YOUR ASSIGNMENT:
Among the records below, which lines contain the string "agent"? Report them.

INPUT DATA:
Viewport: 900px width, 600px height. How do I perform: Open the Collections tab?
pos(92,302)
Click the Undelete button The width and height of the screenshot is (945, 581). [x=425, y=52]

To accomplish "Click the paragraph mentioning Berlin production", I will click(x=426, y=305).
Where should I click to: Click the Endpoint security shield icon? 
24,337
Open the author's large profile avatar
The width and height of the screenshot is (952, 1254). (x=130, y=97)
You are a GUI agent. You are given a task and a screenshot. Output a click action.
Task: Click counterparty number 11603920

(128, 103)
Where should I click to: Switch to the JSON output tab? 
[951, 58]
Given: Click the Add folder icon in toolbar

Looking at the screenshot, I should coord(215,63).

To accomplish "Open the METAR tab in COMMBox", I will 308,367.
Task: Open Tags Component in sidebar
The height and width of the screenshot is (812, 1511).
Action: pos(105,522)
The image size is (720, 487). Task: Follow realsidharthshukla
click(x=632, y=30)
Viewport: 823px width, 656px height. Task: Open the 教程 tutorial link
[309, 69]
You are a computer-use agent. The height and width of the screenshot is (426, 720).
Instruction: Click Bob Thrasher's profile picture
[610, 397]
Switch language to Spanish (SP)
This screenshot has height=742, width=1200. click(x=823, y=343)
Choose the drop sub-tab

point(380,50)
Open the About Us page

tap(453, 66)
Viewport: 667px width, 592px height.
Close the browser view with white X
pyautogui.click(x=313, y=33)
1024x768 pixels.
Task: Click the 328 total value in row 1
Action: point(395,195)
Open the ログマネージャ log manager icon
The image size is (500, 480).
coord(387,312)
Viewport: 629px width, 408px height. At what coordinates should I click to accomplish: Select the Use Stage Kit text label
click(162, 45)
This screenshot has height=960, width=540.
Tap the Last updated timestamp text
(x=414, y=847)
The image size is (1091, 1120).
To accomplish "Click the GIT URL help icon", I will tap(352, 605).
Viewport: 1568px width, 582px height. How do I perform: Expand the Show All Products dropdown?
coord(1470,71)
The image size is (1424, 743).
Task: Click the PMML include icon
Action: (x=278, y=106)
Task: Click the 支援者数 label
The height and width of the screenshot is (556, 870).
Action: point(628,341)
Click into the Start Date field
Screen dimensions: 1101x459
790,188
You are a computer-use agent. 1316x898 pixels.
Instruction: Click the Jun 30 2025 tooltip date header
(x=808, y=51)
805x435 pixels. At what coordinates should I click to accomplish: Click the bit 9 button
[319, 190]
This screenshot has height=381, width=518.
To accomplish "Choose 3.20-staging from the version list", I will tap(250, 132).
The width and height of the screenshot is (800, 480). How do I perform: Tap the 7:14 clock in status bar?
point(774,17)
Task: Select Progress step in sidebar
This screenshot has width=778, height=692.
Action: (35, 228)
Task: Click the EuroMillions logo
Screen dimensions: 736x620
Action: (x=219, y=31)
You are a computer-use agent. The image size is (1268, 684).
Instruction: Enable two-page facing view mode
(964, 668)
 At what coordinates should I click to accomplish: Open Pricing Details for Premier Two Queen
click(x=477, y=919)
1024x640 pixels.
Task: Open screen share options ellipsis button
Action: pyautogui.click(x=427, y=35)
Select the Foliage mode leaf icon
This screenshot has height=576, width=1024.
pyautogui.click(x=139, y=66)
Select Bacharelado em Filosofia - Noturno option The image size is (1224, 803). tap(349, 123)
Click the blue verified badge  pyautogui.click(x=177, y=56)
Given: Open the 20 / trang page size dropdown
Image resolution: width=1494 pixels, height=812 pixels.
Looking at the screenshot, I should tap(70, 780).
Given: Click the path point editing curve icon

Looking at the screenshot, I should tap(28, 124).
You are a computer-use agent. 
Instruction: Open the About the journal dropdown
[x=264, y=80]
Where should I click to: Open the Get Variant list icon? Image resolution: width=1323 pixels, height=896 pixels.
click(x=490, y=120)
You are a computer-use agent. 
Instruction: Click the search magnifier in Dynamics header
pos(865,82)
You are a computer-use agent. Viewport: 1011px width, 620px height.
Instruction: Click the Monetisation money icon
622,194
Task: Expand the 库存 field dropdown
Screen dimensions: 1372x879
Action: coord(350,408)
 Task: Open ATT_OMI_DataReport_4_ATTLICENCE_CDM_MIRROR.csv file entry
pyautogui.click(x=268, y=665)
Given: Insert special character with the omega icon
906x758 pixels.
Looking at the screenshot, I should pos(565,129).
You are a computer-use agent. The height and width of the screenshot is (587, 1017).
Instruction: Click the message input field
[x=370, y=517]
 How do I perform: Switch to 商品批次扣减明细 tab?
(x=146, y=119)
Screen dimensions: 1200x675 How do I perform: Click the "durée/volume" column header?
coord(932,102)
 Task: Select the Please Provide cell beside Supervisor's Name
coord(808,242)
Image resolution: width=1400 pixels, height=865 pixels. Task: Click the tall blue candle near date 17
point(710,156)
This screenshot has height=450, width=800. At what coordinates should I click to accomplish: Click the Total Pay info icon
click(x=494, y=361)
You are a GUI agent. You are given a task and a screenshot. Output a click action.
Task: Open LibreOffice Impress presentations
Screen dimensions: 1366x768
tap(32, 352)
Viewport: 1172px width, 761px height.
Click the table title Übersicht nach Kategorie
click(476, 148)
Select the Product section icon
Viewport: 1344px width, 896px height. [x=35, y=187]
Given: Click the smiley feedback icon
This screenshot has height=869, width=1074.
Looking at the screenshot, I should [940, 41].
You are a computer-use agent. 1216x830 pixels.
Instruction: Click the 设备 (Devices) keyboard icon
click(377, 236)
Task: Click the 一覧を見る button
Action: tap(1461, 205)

TASK SOLUTION:
You are a GUI agent. You are given a task and a screenshot. Output a click action.
You are a computer-use agent. The height and width of the screenshot is (426, 720).
You are a computer-use agent. 1316x898 pixels.
You are a computer-use agent. The image size is (1268, 684).
You are a computer-use agent. 
You are a computer-use agent. 
You are a computer-use agent. Viewport: 1011px width, 620px height.
You are a computer-use agent. The height and width of the screenshot is (587, 1017).
You are a GUI agent. You are given a task and a screenshot. Output a click action.
You are a computer-use agent. 1216x830 pixels.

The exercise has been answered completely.